Problem set ::
#1 Using the article on Ulla Laage, say whether each statement agrees with it: (a) Laage stayed carillonneur of the Church of Our Saviour until 2006; (b) the Scandinavian Carillon School gave Laage its first diploma in 1989; (c) after 2006 the post became a full-time duty of the organist. Answer yes or no for each and quote the deciding words.
#2 In the article on Ulla Laage, who taught her at Bok Tower Gardens?
====== Page excerpt ======
- Born: 10 July 1949 (age 76)
- Education: Royal Danish Academy of Music; Scandinavian Carillon School;
- Occupations: Carillonneur; composer;
- Years active: 1970s–present

= Ulla Laage =

Danish carillonneur (born 1949)

Ulla Laage (born 10 July 1949) is a Danish carillonneur and composer. She was the first carillonneur to hold a full-time carillon performance position in Denmark, and one of a small number of women to hold a professional carillon post in Europe during the twentieth century.

== Early life and education ==
Laage was born in 1949 to architect Vagn Laage and artist Aase Laage. She earned a diploma in organ performance from the Royal Danish Academy of Music studying with Aksel Andersen, who advocated for the establishment of a Scandinavian Carillon School. She pursued carillon study through masterclasses and workshops and earned the first diploma awarded by the new Scandinavian Carillon School in Løgumkloster in 1982. Laage studied intensively in 1986 and 1988 with noted American carillonneur Milford Myhre at Bok Tower Gardens in Lake Wales, Florida. In 1989, she earned the advanced Artist Diploma from the Scandinavian Carillon School.

== Career ==
Laage became carillonneur of the Church of Our Saviour, Copenhagen, in 1974 and held that position until 2006. In 1983, her position was expanded into the first full-time carillon performance job in the country. After her departure in 2006, the position was reduced to a part-time responsibility of the organist, the predominant arrangement in Denmark. From 1993 through 2000, she adjudicated carillonneur exams for the Minister for Ecclesiastical Affairs (Denmark).
====== Record list ======
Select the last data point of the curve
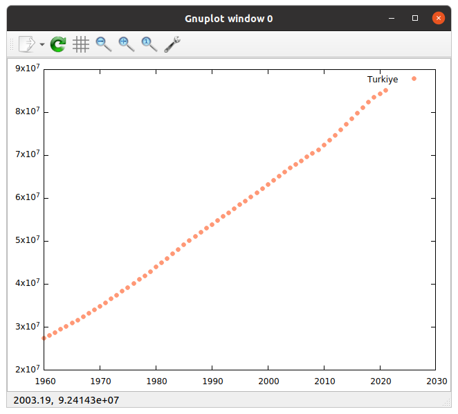The image size is (458, 414). tap(386, 90)
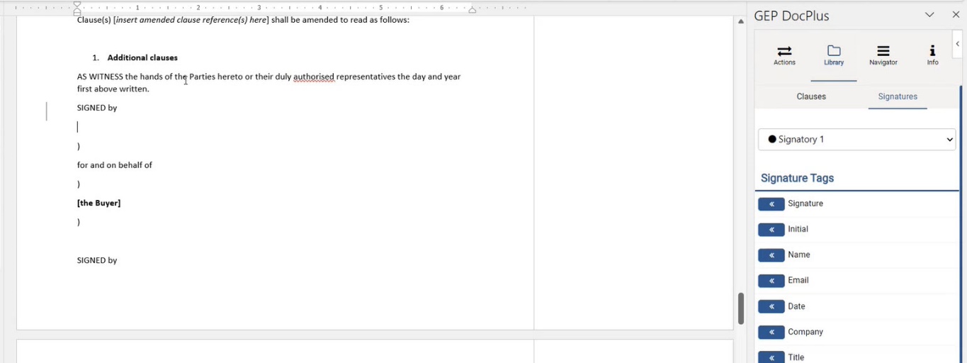Switch to the Clauses tab

pyautogui.click(x=811, y=96)
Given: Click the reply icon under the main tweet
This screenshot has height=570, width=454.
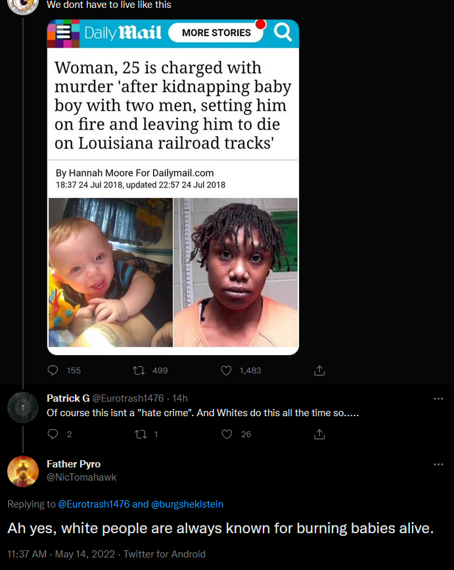Looking at the screenshot, I should click(x=53, y=370).
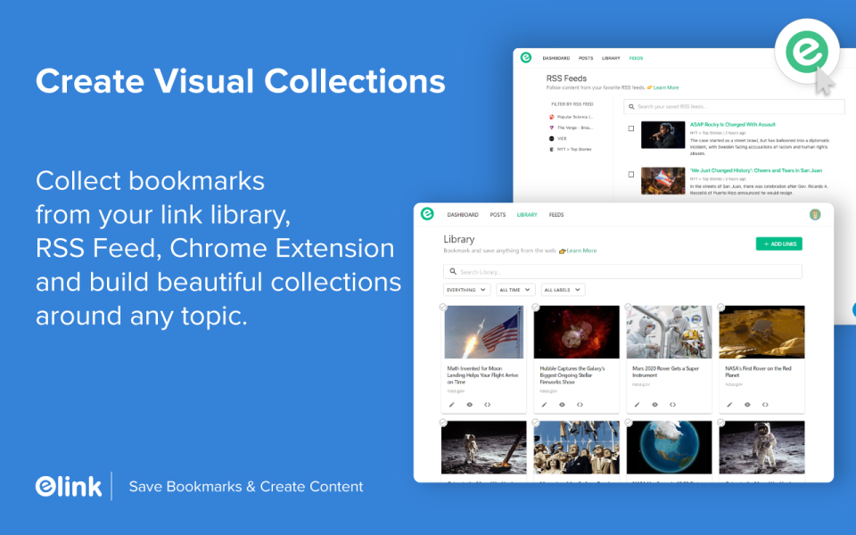Image resolution: width=856 pixels, height=535 pixels.
Task: Open the embed code icon on Mars 2020 Rover card
Action: (673, 403)
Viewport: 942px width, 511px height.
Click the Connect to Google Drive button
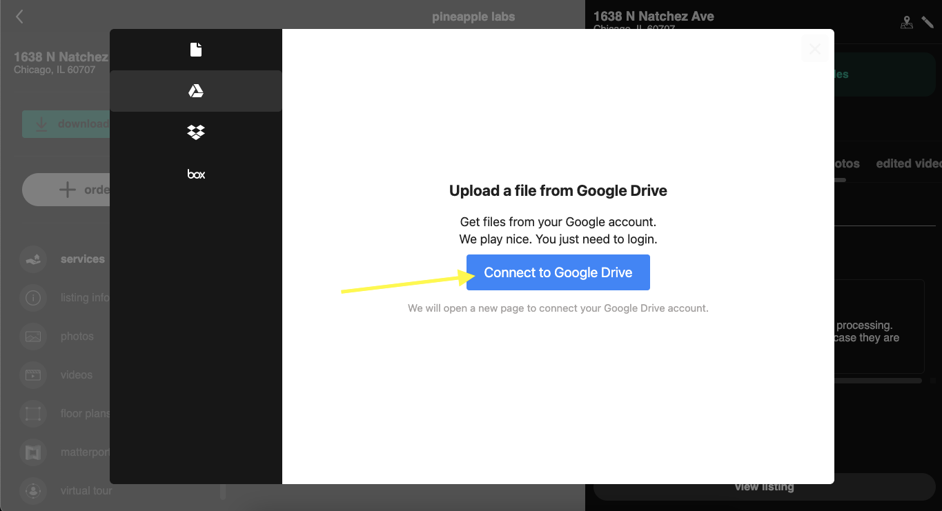click(x=558, y=272)
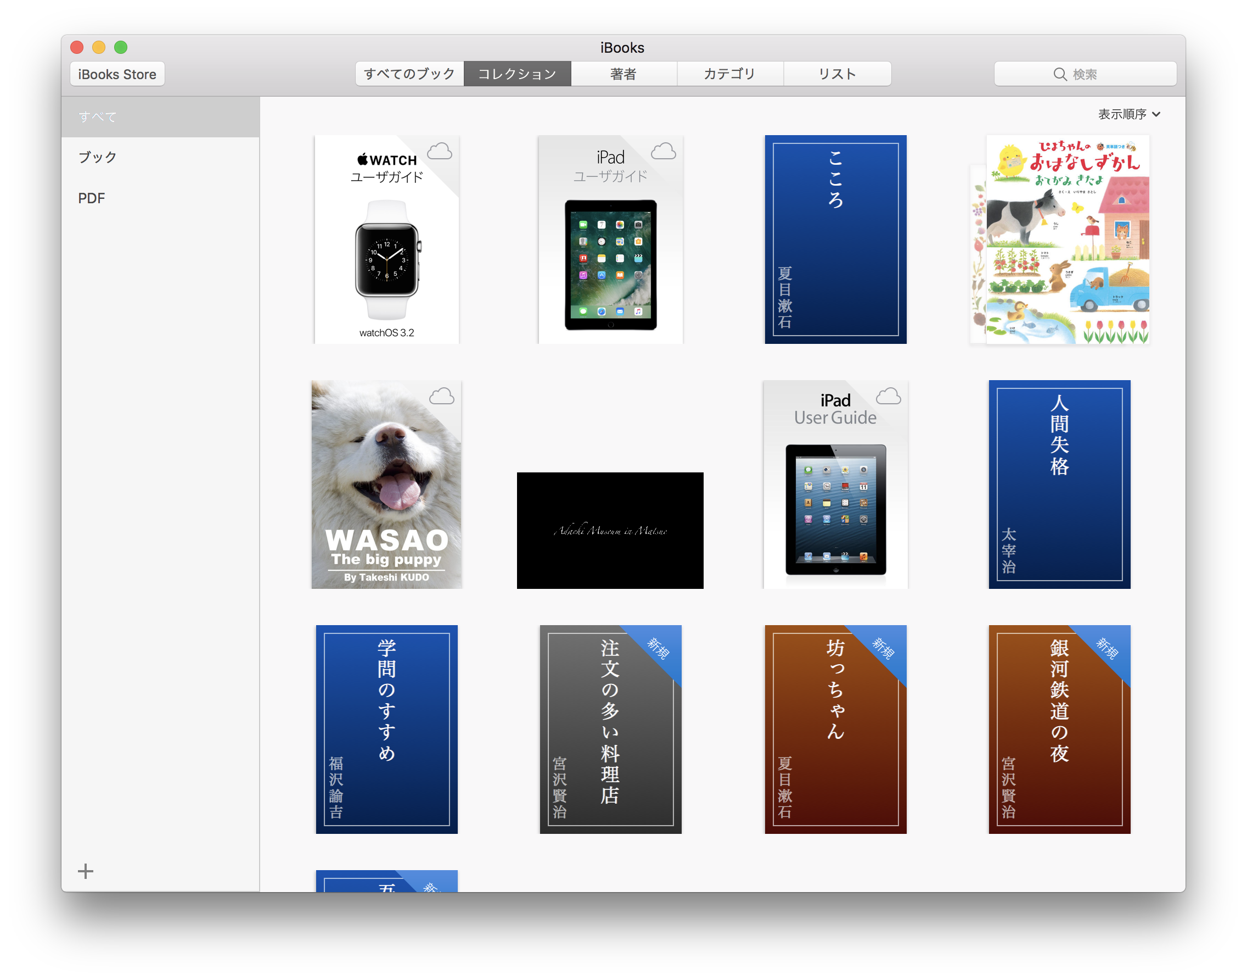Open the 銀河鉄道の夜 book cover
Viewport: 1247px width, 980px height.
[1058, 729]
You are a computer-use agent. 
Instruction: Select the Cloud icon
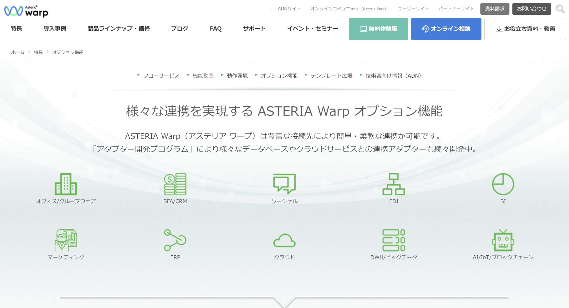click(284, 241)
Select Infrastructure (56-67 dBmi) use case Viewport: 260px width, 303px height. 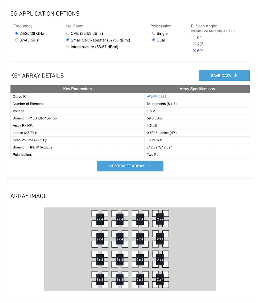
======
Task-by-task answers ::
#1
(a) Yes: "held that position until 2006."
(b) No: "earned the first diploma awarded by the new Scandinavian Carillon School in Løgumkloster in 1982."
(c) No: "the position was reduced to a part-time responsibility of the organist."

#2 Milford Myhre